Portami alla quercia all’entrata e dimmi che mi ami
dico al cane di casa. La piscina è accesa da candele senza odore.
Hillery è in piedi su una sedia;
stiamo scattando le fotografie del matrimonio,
praticando la doverosa permanenza di qualcun altro.
Cerchie di paillette al bancone del bar.
Una mano arriva a cingere dei fianchi bianchi e considera la letteratura
per la prima volta dopo mesi–
questo è il mare che ci si dispone dentro,
la nave ardente che vaga con la sua ciurma ardente, ansiosa–
il resto possiamo riassumerlo in svariate righe sulla perpetuità.
Il resto lo dobbiamo al nostro complesso apparato digerente
che lavora il calamaro ricoperto di cellule catarifrangenti,
iridescenti a seconda della bile
che gli esseri umani un giorno saranno in grado di produrre.
Questa è una sera più fredda in settembre.
Il sole fascia il suo terrore contemporaneo in ogni cosa.
Il giardino di casa non ha mai avuto la sua chance con una bellezza violenta, trasandata–
ma qualcosa di buio si agita nelle le mamme incipienti.
Voglio abbracciare qualsiasi cosa sia più salda e grande di me stessa.
Come il suono del vento intorno alla tenda
o come ognuno che inventa la propria serenità colloquiale,
facendo una scena, troppo annoiato o interconnesso
al rancore per smettere di mangiare.

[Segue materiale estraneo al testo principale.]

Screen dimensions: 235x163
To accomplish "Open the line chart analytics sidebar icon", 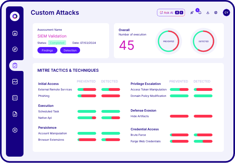I will [15, 82].
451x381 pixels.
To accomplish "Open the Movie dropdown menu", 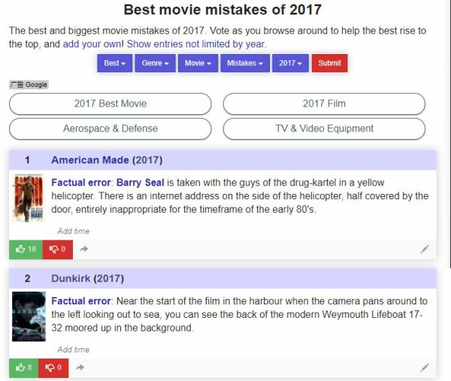I will (x=198, y=63).
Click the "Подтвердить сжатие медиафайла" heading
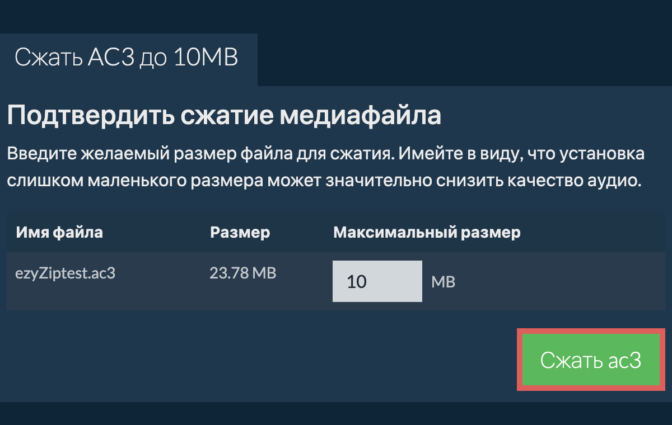This screenshot has width=672, height=425. click(x=224, y=116)
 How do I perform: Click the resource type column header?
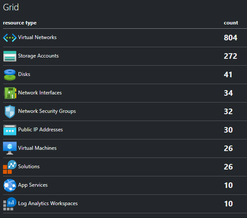tap(20, 23)
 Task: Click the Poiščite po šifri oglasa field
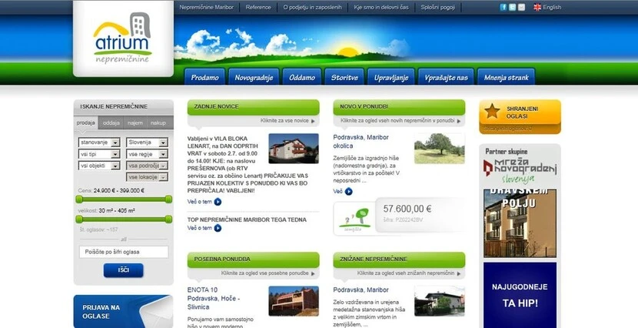(124, 252)
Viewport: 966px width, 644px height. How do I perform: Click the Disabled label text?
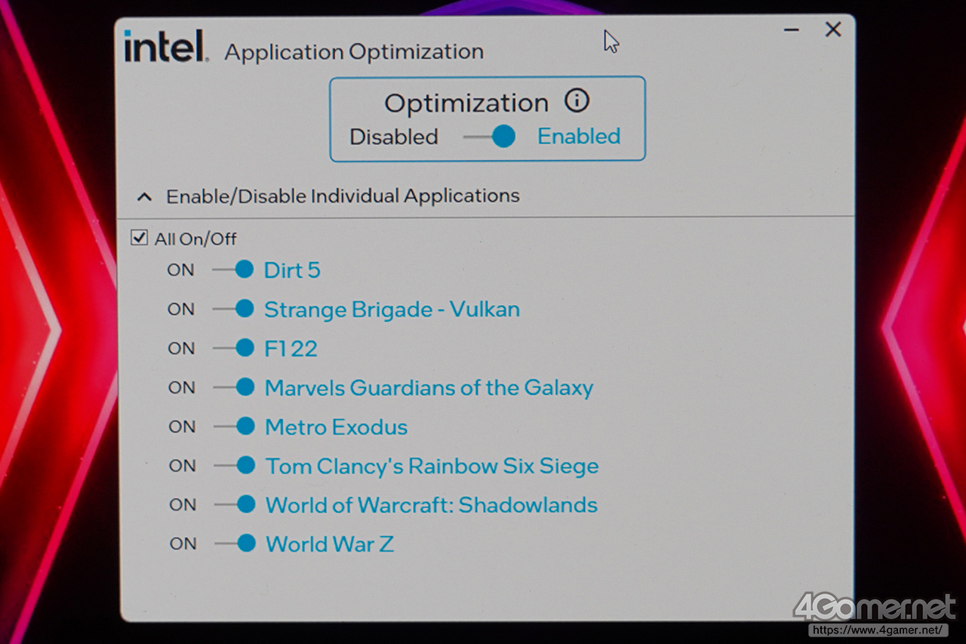point(394,137)
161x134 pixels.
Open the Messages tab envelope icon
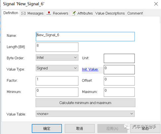[23, 14]
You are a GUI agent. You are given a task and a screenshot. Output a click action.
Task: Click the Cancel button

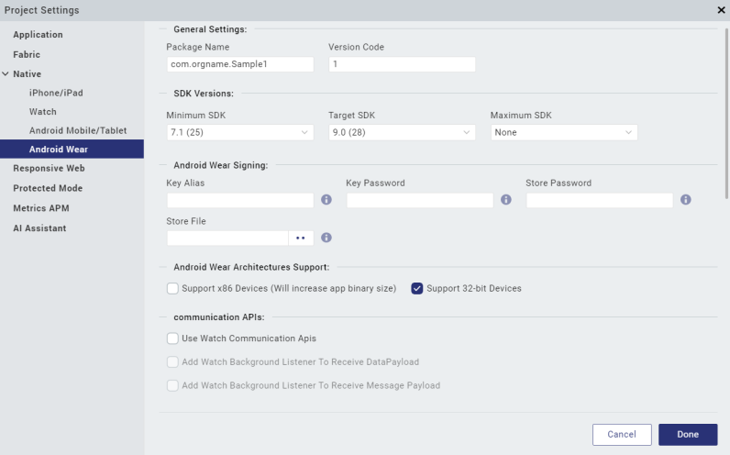pos(622,435)
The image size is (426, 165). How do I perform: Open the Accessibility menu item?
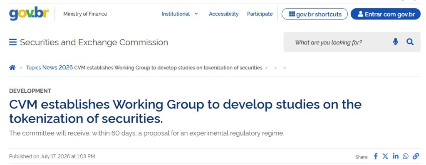coord(223,14)
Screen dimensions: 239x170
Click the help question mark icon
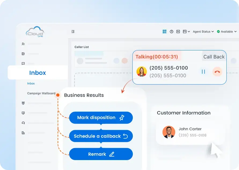(x=172, y=31)
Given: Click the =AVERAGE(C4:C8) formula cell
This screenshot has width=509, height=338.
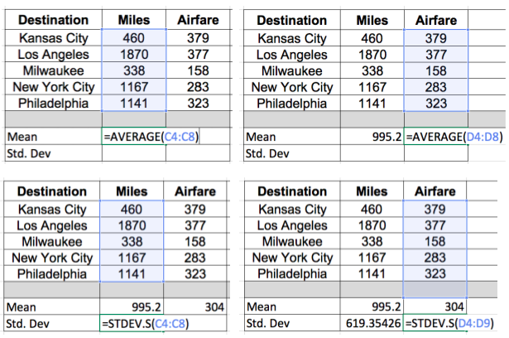Looking at the screenshot, I should (x=152, y=137).
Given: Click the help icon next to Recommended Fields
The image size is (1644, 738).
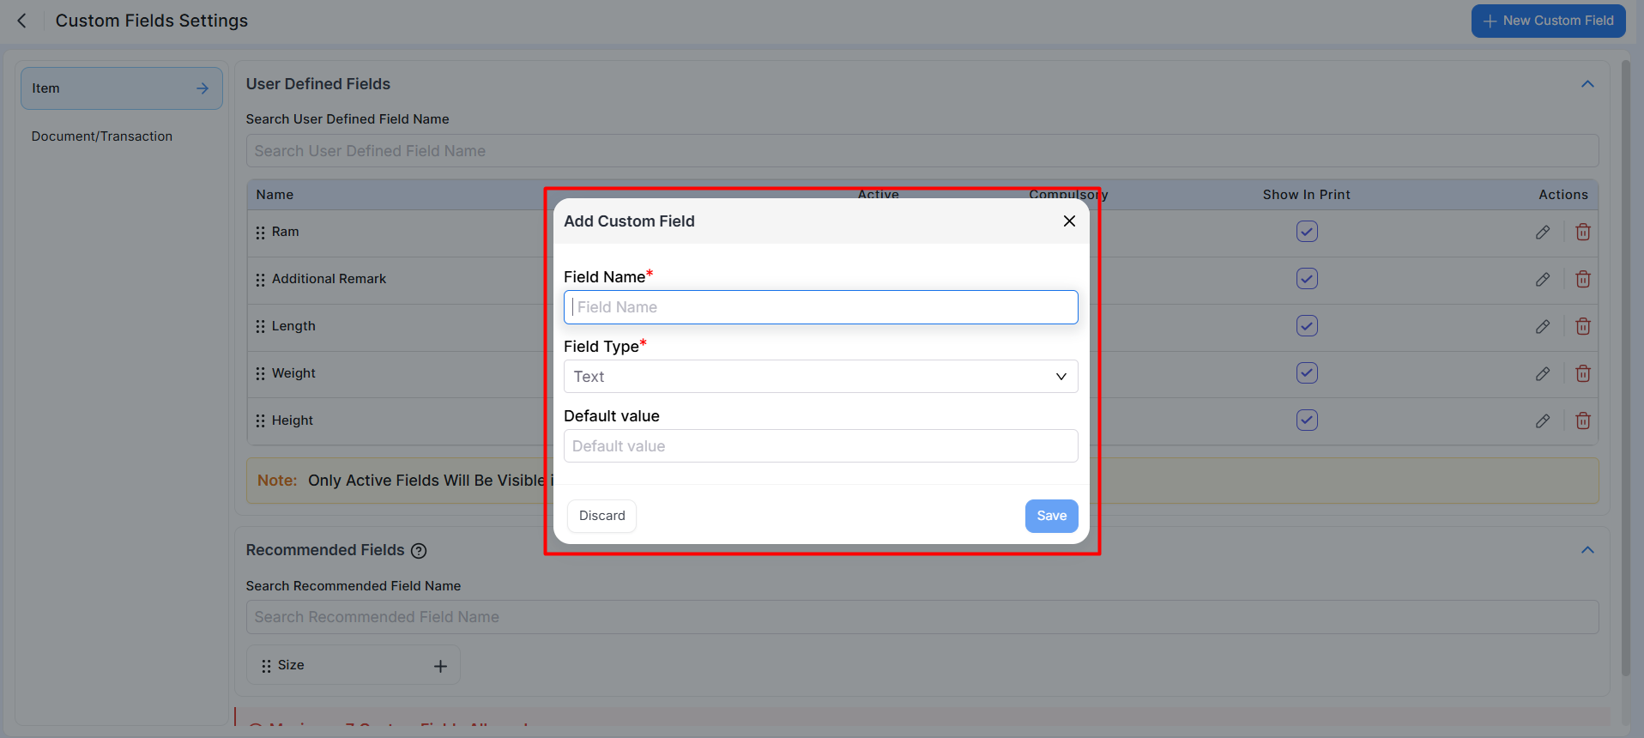Looking at the screenshot, I should pyautogui.click(x=419, y=551).
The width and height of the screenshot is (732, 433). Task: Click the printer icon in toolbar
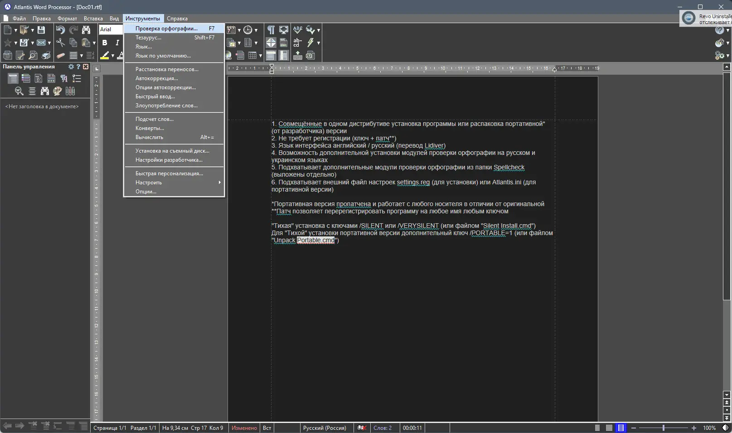tap(46, 55)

Ed è vero
ho speso la mia vita intera nel terrore di condividere la mia ragione
ma con la voglia che fosse compresa.
Anno dopo anno non ho potuto neanche ordinarmi di essere toccata.
Sono diventata una cameriera che appariva triste, abbandonatasi a volte
nel letto di un pervertito, che appariva più triste
e più meschino. Sarei dovuta uscire tra i campi ogni notte
a guardare gli orsi bruni rugliare nella madreselva.
O immergermi nei saggi di Empson, che non ho mai finito.

 

*

ELEGIA CON UN’OSCURITÀ TRA I MIEI PALMI

Sto leggendo le poesie dei morti.
Non sento alcuna religiosità se non questa.
Ciascuna mano come un bastardo sul mio grembo.
Sto pensando alla dimensione di un’oscurità tra i miei palmi
che smuovono versi come colibrì verde smeraldo.
È la Vigilia di Natale a Brooklyn.
Sbuccio un’arancia nel vapore indistinto
e ogni cosa è in silenzio.
Faccio un brindisi alla finestra
e getto la scorza alla luna
che retrocede nelle nuvole come un testicolo iridescente
nel grembo sacro dell’atmosfera.
Oggi mi sono svegliata sconvolta.
Ho girovagato in pantaloncini da ginnastica e maglione
per il sottomarino vuoto del mio appartamento
come il professor Perre Aronnax.
Non ci leggo dentro più di quanto devo.
Leggo in un bicchiere di Sangiovese
perché in profondità siamo vampiri
incapaci di reggere la fisicità.
Oh, la mia famiglia. Ogni giorno il vostro amore è un fuoricombattimento.
Ho il mio libro di cose che sono accadute sulla luna.
Il mio alterarmi e i miei punti fermi per stupire.
Sono nell’odore perentorio delle cose vive.

 

*

Dov’è la pioggia
quando mi sento così
sconsiderata?

Sono andata da una dottoressa e ha detto
C’è una piccola te lì dentro che si sente
Orribile–

la piccola me è caduta
come un pianoforte a coda nel mio grembo.

 

*

Sto persuadendo il toro nero a uscirmi dalla bocca
con una bandiera rossa e una birra. Sto costruendo
sui miei geni difettosi,
la mia ultima frase, la mia ultima risorsa
che affronti il dilemma di traverso:

percepiremo in altri il nostro stesso dolore.
E sapremo se siamo in grado di amarli.